Patrice Wangen hat nach seinem Abitur an der Bischöflichen Schule St. Vith in Deutschland und den Niederlanden studiert und in Italien promoviert. Nach einem Forschungsaufenthalt in den USA arbeitet er jetzt an der Universität Kopenhagen. Dort erforscht er, welchen Einfluss soziale Medien auf Politik und Demokratie haben.
"Was oft passiert, ist dass die Neuheit von gewissen Phänomenen überschätzt wird. 'Fake News' und das politische Ausnutzen von Halbwahrheiten gibt es schon seit Jahrhunderten. Das ist immer schon ein Teil der Politik gewesen. 1933 brauchte man auch kein Facebook, um einen rauen politischen Umgangston zu pflegen", sagt Patrice Wangen im BRF-Interview.
"Deshalb würde ich nicht sagen, dass es einen großen Unterschied in dem Sinne macht, dass wir heute in einem digitalen Zeitalter leben. Die gleichen Themen und Dynamiken, die man in der Politik hat, finden sich auch im digitalen Raum wieder."
Fünf bis zehn Prozent Fake News
Per Internet ist es möglich, Information und Desinformation weltweit zu verbreiten. Aber: "Die Forschung zeigt, dass die 'globale Vernetzung' so global eigentlich gar nicht ist. Die Vernetzung findet statt, sie ist aber viel lokaler als gedacht", erklärt Wangen. "Auf der anderen Seite gibt es natürlich die Möglichkeit, zum Beispiel Russia Today heute auch in Belgien im Internet zu lesen."
"Wenn man sich anguckt, was die Ausmaße von Fake News selbst in schlimmsten Momenten sind, dann bewegt sich das zwischen fünf und zehn Prozent. Zum Beispiel bei der Annexion der Krim, als Russland teilweise auch aktiv versucht hat, Falschwahrheiten zu verbreiten. Da hat die Forschung ergeben, dass die Fake News in den sozialen Medien nicht sehr erfolgreich waren."

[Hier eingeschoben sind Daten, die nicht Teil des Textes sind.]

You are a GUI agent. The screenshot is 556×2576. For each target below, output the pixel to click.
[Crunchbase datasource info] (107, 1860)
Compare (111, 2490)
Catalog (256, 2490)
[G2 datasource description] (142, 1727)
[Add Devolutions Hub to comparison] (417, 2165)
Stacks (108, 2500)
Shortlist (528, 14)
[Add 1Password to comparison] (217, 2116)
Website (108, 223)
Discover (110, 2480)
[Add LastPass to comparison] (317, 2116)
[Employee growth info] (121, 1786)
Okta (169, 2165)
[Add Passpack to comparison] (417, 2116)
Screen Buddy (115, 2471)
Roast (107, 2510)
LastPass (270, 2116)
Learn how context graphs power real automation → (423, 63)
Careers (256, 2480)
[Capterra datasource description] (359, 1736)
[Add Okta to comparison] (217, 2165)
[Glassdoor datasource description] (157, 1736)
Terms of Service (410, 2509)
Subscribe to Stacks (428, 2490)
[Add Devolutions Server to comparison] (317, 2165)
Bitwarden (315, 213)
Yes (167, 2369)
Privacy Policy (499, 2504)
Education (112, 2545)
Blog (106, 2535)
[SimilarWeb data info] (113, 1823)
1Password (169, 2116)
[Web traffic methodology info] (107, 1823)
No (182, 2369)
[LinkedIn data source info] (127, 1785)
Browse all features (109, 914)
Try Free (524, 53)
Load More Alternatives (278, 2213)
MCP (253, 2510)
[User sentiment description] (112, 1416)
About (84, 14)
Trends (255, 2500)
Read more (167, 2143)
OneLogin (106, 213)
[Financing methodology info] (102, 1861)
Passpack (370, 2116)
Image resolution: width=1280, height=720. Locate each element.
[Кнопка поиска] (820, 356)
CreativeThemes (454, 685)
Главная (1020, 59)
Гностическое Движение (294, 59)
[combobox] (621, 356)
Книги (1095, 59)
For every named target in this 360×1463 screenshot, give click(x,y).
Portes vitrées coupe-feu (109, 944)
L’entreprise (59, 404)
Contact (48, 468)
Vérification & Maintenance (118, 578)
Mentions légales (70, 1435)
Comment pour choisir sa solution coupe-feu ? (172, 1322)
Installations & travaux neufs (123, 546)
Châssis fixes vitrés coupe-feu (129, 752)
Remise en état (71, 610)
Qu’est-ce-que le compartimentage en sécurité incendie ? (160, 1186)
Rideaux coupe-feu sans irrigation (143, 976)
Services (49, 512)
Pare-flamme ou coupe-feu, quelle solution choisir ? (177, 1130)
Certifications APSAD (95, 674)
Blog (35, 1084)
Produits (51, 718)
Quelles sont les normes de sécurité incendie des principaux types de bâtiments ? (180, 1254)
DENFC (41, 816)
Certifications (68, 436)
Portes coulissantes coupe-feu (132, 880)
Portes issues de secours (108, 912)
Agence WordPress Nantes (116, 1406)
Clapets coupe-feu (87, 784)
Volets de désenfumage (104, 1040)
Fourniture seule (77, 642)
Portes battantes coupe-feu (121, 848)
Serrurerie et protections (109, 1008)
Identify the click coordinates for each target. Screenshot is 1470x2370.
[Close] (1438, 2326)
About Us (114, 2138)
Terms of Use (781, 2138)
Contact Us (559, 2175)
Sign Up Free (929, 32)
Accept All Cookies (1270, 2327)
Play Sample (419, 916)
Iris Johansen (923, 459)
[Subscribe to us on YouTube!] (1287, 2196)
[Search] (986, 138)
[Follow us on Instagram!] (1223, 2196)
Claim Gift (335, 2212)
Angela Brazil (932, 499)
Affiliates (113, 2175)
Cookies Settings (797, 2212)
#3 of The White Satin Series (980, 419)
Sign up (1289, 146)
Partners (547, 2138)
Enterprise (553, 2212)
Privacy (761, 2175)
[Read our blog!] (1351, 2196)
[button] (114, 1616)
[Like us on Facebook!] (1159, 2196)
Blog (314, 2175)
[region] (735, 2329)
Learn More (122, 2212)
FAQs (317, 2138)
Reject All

Filterblasen wie im echten Leben
Auch Filterblasen existieren laut Wangen nicht in dem Ausmaß, in dem sie oft dargestellt werden. "Es gibt schon das Phänomen, dass Leute nur noch mit den Leuten sprechen, mit denen sie auch reden wollen. Das ist aber eher ein soziales Phänomen und wird nicht von sozialen Medien gefördert. Die sozialen Medien spiegeln das, was schon im realen Leben stattfindet."
"Ein verfälschtes Weltbild hatte auch schon vor den sozialen Medien Bestand. Wenn man vor 20 Jahren gewisse Zeitungen gelesen hat und andere nicht, dann hat man die Welt anders gesehen. In dem Sinn sind Filterblasen kein neues Phänomen und werden von den Algorithmen nicht so gefördert, wie wir das vor ein paar Jahren befürchtet hatten."
Beim Referat wird Wangen erste Analyse-Ergebnisse einer statistischen Auswertung von 75 Millionen Tweets zum Brexit präsentieren, in denen er auch der Frage nachgeht, mit wem EU-Politiker denn eigentlich auf dieser Plattform interagieren.
Patrice Wangen referiert auf Einladung der Vegder Denkfabrik am Freitag (18. Oktober 2019) in St. Vith über Politik im digitalen Zeitalter. Der Vortragsabend beginnt um 20 Uhr im Großen Saal des Rathauses St. Vith.